Old 06-28-2012, 06:48 AM
  # 1 (permalink)  
erutxet
Member
 
Join Date: May 2012
Posts: 27
Injury from succumbing to the forced spirituality in AA

I've been in AA for three months and I ended up in the psychiatric ward after taking the third step of the program, which is to turn your life and your will over to a higher power as you understand him. I put my whole life into this step and I ended up feeling out of control, like I had no say in what happened to me. I felt pressure to be something I wasn't at the expense of my sobriety and that really messed me up. I'm picking up the pieces now. I've distanced myself from the AA program because I have a resentment toward it. I feel like I am a powerless, worthless piece of **** who needs God to recover, and I never wanted that. All I wanted was a way to stop drinking, not catholic guilt.
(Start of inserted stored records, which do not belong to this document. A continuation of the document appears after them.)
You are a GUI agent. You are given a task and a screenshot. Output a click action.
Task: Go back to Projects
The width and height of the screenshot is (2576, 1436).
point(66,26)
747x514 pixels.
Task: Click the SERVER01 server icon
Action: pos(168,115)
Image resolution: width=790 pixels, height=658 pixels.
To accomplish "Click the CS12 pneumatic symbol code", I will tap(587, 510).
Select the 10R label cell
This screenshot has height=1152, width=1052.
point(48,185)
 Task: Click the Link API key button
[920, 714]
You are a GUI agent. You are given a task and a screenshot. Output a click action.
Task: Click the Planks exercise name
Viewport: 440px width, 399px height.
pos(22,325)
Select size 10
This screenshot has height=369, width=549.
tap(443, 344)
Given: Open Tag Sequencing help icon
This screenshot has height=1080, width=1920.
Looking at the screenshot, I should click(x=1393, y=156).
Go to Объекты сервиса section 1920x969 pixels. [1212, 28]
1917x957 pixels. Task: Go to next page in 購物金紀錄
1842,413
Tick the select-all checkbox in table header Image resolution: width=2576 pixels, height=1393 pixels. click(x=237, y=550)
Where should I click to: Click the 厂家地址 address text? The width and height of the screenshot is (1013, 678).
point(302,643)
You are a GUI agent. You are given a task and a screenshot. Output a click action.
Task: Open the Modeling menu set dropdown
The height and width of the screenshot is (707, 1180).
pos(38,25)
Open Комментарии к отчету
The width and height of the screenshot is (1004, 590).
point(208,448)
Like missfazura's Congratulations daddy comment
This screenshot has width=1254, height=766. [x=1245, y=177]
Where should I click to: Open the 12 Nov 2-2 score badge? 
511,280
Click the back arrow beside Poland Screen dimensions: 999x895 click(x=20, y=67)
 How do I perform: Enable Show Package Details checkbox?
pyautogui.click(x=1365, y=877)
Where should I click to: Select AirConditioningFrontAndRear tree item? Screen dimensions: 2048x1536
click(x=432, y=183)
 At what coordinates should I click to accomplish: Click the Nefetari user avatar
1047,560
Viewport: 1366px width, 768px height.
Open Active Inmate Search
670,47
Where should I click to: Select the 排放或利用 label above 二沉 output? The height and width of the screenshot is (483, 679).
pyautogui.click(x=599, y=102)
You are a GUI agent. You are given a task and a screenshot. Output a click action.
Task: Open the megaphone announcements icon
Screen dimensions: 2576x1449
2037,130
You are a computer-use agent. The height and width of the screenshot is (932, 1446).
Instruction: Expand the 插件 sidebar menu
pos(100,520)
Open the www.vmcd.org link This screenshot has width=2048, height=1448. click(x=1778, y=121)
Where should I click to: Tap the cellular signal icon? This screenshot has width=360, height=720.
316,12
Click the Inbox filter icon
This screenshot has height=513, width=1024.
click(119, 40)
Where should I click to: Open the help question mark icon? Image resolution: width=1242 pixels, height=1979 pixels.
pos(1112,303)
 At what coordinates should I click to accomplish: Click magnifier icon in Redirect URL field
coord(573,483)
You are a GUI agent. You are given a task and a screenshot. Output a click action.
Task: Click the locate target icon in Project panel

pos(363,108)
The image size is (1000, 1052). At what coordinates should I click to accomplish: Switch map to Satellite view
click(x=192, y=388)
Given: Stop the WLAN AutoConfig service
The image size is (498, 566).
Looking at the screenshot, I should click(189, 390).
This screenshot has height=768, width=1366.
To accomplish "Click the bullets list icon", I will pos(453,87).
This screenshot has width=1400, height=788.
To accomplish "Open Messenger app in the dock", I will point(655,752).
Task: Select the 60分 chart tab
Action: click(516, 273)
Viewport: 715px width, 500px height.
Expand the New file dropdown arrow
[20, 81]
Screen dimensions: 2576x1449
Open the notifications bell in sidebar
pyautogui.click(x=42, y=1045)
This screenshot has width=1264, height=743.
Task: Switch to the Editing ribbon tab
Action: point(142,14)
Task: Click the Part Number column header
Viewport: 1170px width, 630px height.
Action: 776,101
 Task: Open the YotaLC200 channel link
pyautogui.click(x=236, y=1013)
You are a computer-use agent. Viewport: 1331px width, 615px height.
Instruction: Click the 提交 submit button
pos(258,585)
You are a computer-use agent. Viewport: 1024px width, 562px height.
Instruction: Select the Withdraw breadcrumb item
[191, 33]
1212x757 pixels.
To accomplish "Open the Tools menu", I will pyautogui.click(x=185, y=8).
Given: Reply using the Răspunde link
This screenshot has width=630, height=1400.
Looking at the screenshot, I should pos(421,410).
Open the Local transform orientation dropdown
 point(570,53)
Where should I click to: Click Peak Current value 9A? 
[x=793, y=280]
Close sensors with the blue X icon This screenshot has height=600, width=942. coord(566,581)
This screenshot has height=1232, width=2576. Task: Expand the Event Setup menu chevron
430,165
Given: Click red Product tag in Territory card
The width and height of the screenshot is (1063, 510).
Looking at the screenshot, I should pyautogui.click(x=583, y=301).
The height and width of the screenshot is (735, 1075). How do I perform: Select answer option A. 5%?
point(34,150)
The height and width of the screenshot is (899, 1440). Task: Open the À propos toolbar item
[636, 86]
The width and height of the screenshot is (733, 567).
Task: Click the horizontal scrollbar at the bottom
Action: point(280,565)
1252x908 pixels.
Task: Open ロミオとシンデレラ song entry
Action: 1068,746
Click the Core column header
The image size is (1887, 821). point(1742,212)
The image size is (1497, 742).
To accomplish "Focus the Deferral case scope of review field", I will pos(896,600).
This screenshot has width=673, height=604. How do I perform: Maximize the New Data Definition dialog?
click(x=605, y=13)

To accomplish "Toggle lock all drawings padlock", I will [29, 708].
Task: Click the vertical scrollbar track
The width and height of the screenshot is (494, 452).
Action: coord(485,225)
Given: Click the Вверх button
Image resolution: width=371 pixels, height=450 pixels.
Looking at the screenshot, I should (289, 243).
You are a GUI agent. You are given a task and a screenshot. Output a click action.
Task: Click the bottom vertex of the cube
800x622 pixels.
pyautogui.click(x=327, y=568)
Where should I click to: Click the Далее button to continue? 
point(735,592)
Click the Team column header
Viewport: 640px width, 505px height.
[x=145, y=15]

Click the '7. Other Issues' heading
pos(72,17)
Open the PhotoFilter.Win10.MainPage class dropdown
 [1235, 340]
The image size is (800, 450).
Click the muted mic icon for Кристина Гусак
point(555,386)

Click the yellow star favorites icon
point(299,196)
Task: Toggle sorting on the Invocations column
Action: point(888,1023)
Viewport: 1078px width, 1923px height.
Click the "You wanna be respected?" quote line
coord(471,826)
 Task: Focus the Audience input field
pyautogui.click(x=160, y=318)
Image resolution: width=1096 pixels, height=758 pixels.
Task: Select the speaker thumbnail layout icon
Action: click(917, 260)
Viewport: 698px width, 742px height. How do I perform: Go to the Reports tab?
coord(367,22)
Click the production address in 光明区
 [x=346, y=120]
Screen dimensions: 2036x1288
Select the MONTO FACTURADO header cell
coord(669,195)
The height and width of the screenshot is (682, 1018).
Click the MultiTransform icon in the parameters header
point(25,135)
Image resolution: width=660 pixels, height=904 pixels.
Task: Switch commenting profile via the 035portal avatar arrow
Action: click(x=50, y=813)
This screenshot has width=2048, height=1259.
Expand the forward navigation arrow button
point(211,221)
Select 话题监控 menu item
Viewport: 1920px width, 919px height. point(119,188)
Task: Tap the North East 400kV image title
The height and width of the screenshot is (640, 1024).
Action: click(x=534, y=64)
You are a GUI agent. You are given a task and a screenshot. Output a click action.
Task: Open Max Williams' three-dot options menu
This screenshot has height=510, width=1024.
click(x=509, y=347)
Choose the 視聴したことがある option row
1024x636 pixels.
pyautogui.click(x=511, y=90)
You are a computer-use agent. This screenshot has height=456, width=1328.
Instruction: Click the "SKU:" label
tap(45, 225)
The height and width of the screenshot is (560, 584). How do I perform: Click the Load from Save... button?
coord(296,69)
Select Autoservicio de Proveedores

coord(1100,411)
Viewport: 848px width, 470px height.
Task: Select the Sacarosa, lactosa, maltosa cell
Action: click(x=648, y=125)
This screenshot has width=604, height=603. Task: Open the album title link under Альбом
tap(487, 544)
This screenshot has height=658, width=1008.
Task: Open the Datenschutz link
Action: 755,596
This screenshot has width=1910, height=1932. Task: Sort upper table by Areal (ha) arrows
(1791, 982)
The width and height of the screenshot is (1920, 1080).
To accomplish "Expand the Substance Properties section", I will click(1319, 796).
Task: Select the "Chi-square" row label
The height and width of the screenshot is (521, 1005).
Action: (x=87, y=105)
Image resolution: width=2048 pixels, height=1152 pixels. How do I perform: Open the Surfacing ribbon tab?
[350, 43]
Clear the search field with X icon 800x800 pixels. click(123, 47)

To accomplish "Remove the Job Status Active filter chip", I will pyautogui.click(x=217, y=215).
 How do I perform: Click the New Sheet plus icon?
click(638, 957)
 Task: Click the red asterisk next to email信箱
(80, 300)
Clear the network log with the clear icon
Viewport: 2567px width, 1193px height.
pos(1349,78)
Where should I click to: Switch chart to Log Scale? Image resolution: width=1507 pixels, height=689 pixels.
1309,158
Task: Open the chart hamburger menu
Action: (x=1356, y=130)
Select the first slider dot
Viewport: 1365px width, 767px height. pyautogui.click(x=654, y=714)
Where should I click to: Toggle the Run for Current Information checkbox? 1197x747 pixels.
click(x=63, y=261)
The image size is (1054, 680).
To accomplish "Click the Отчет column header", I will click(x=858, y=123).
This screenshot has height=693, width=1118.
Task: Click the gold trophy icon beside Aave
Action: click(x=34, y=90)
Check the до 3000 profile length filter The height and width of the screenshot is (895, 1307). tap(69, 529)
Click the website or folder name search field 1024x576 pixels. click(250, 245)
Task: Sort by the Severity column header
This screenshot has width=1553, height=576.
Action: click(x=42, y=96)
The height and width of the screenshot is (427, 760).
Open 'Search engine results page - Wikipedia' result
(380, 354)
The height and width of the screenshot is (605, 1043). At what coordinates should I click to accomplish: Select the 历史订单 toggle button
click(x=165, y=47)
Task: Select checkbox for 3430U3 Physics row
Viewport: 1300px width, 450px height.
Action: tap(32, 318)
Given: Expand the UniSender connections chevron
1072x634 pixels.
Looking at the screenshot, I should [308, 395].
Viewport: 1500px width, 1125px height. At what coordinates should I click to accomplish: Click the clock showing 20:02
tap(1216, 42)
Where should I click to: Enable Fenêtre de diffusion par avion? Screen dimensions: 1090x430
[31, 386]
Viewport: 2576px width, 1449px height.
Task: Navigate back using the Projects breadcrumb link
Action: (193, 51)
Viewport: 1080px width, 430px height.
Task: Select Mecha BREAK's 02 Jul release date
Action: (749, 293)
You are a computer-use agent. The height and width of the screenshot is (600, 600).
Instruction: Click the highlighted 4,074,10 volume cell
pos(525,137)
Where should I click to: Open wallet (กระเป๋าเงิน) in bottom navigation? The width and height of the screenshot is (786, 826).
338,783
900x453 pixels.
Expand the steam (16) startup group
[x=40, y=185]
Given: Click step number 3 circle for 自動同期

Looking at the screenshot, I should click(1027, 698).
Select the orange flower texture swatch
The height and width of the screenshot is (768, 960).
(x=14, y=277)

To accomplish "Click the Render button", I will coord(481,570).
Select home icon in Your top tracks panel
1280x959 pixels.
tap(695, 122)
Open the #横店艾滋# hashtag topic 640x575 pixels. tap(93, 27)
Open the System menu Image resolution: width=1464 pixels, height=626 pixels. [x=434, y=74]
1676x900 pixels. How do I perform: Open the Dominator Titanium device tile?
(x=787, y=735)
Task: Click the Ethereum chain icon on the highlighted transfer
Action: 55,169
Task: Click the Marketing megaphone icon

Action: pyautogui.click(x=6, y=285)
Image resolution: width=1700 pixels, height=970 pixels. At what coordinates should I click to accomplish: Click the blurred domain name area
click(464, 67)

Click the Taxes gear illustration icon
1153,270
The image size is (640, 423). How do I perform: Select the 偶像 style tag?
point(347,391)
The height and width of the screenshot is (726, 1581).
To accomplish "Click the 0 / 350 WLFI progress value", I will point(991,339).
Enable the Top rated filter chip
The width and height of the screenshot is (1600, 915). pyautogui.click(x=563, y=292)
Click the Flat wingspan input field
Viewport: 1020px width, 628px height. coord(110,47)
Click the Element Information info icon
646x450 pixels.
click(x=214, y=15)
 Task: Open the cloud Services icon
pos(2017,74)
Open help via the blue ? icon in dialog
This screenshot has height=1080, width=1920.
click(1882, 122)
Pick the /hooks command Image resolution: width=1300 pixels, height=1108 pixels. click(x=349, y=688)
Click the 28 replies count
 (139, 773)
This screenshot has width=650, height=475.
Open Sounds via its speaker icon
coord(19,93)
I even started going to church again because I thought it would make my sobriety better, and then I felt guilty for not going to church enough and reading the bible everyday. I've never been a paticularly religious person and it angers me that AA forced me to search for my spiritual side as a way to deal with my problems with no alternative. It's still even hard to pull away from God at this point because I took the God aspect too seriously. I went in way too deep. I thought Jesus Christ was talking to me through AA and all this crap, it was horrible. I plan to go to AA again at some point but as a liberated atheist who appreciates all people's journey in sobriety, but understands that spirituality is not the only way.